Adrenaline activates in the intact dog a positive feedback loop causing an increase in noradrenaline plasma levels.

Intravenous adrenaline infusions (100 ng . kg-1 min-1) during 30 min resulted in an increase in dog plasma adrenaline and caused a very marked increase in noradrenaline, beginning at 15 min of the infusion and reaching a maximum (10-fold increase) at the end of the infusion. The heart, but not the vascular tissue, showed an increase in adrenaline content. Propranolol (0.5 + 0.5 mg . kg-1) or cocaine (0.5 + 0.5 mg . kg-1) prevented the increase in plasma noradrenaline caused by adrenaline.
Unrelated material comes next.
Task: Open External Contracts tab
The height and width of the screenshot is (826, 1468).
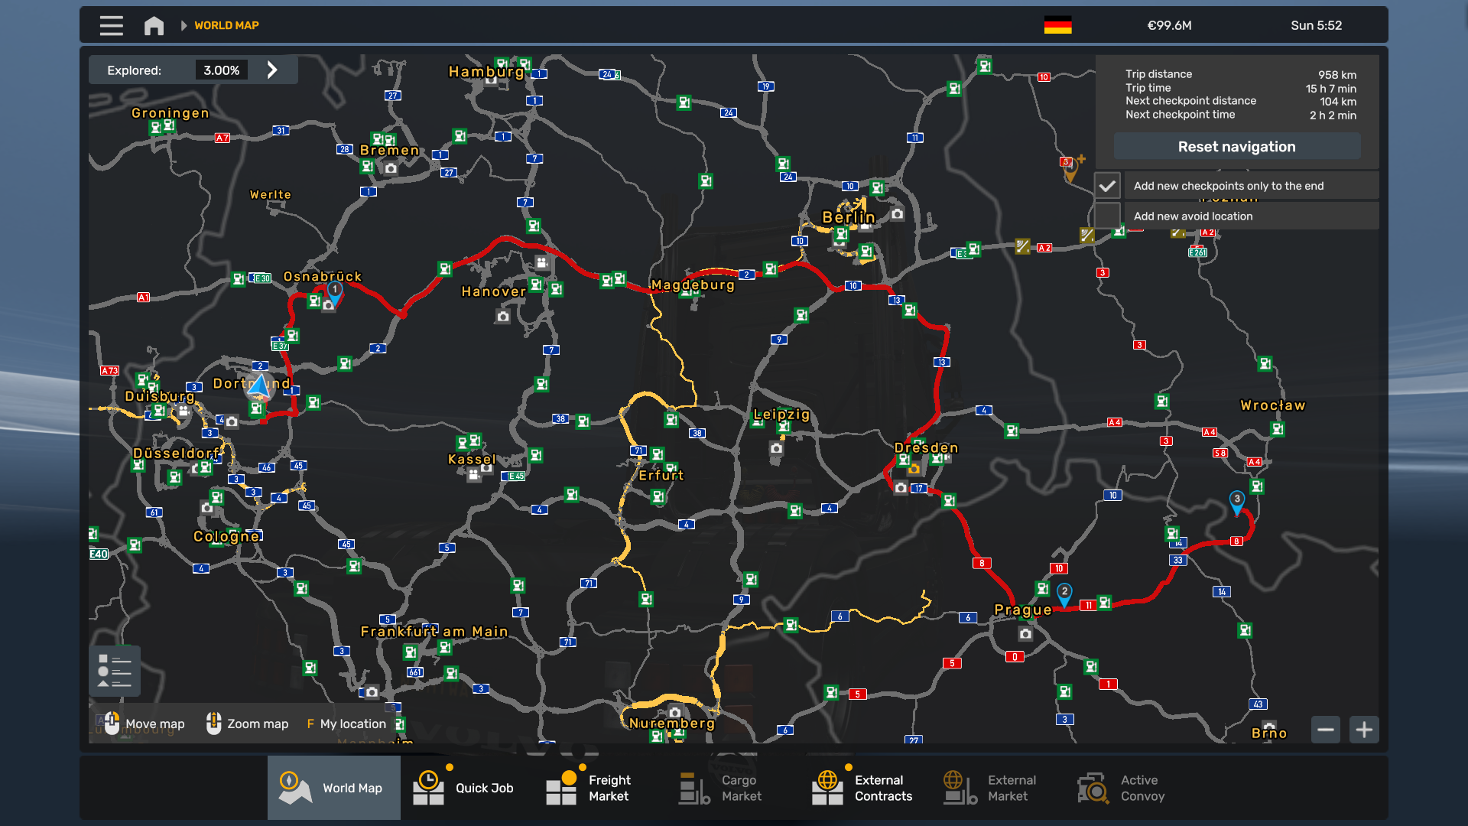Action: click(863, 788)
Isoprenaline (10 ng . kg-1 . min-1) infused during 30 min caused a smaller (2.7-fold) increase in noradrenaline levels, and those effects were also prevented by propranolol or cocaine. From these results, it is concluded that in vivo the increase in noradrenaline plasma levels is due to an activation of beta-adrenoceptors and that this plasma noradrenaline appears to be of neuronal origin. The results also suggest that adrenaline or isoprenaline, after being taken up into nerve terminals, when released activate presynaptic beta-receptors and facilitate the release of neuronal noradrenaline.